Cinco milhões dos 200 milhões de brasileiros ficam com 20% dos ganhos das famílias.

Conjuntura / 22:41 - 4 de out de 2019

Siga o Monitor no twitter.com/sigaomonitor

Apenas 1,8 milhão de famílias, 2,7% das 69 milhões de famílias brasileiras, se apropriam de 19,9% da renda média do país. Esse contingente soma apenas 5,2 milhões de pessoas, aproximadamente, com rendimento familiar superior a 25 salários mínimos (R$ 23.850,00).
Na outra ponta estão as famílias que viviam por mês com até 10 salários mínimos (R$ 9.540,00) ou menos em seus orçamentos. Neste grupo estão quase 9/10 das famílias brasileiras (mais especificamente 87%) e um pouco mais da metade (54,2%) da soma valores recebidos por todas as famílias.
A média global da renda familiar no Brasil é de R$ 5.426,70. Deste valor, apenas R$ 2.942,66 vêm deste numeroso grupo formado por 179,2 milhões de pessoas em 60 milhões de famílias.

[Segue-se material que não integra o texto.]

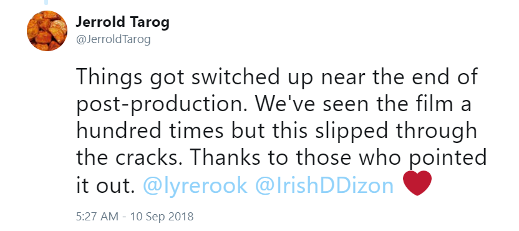Click the Jerrold Tarog display name
The image size is (519, 231).
pyautogui.click(x=122, y=22)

Os dados são da Pesquisa de Orçamento Familiar (POF), divulgada pelo IBGE nesta sexta-feira, com dados que abrangem 2017 e 2018.
Na POF anterior (2007–2008), o topo da pirâmide ficava com uma fatia ainda maior da renda: 22,1%. O aumento real do salário mínimo nos últimos dez anos contribuiu para reduzir a concentração de rendimentos.
A análise por classes de rendimento mostrou que 23,9% das famílias recebiam até R$ 1.908,00 (2 salários mínimos) e contribuíam com apenas 5,5% do valor médio recebido no Brasil. Ou seja, da média mensal global de R$ 5.426,70, apenas R$ 297,18 vêm deste grupo.
Considerando as famílias que viviam com até R$ 5.724,00 (6 salários mínimos), a contribuição foi de 36,1%. As que receberam mais de 10 salários mínimos se apropriam de 45,8% dos valores recebidos, mesmo sendo apenas 13% das famílias brasileiras.
Quando se analisa a origem dos valores recebidos por classes de rendimento, nas famílias que recebiam até 2 salários mínimos, 41% vinham do rendimento de trabalho; 28,8%, das transferências (entre as quais as aposentadorias e pensões do INSS representaram 55%, e os programas sociais federais, 5,4%); 0,3%, dos aluguéis; 0,6%, de outras rendas; 28,2% era não monetário, e 1,1% se referia à variação patrimonial.
Na outra ponta, nas famílias que recebiam mais de 25 salários mínimos, 60% vinham do rendimento de trabalho; 12,8% das transferências; 3,7% dos aluguéis; 0,2% de outras rendas; 7,9% era não monetário; e 15,3% se referia à variação patrimonial.